-- start Given data --

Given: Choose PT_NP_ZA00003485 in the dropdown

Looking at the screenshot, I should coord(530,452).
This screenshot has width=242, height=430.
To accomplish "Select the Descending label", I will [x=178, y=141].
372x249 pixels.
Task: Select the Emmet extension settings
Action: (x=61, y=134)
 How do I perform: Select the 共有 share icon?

-- end Given data --
-- start Given data --

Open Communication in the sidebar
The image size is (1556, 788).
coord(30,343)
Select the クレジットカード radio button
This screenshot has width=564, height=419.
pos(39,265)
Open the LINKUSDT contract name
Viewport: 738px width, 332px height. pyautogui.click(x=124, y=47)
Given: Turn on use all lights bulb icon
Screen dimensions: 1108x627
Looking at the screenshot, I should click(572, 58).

-- end Given data --
-- start Given data --

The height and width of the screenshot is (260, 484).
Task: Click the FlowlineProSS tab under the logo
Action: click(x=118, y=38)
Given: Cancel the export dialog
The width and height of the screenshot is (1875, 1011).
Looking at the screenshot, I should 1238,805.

-- end Given data --

Write out the part that opens with the line containing "Given: Choose PT_NP_ZA00003485" and closes with the line containing "How do I perform: Select the 共有 share icon?" as a JSON list of strings, one string for each line, leaving out blank lines.

**Full response:**
[
  "Given: Choose PT_NP_ZA00003485 in the dropdown",
  "Looking at the screenshot, I should coord(530,452).",
  "This screenshot has width=242, height=430.",
  "To accomplish \"Select the Descending label\", I will [x=178, y=141].",
  "372x249 pixels.",
  "Task: Select the Emmet extension settings",
  "Action: (x=61, y=134)",
  " How do I perform: Select the 共有 share icon?"
]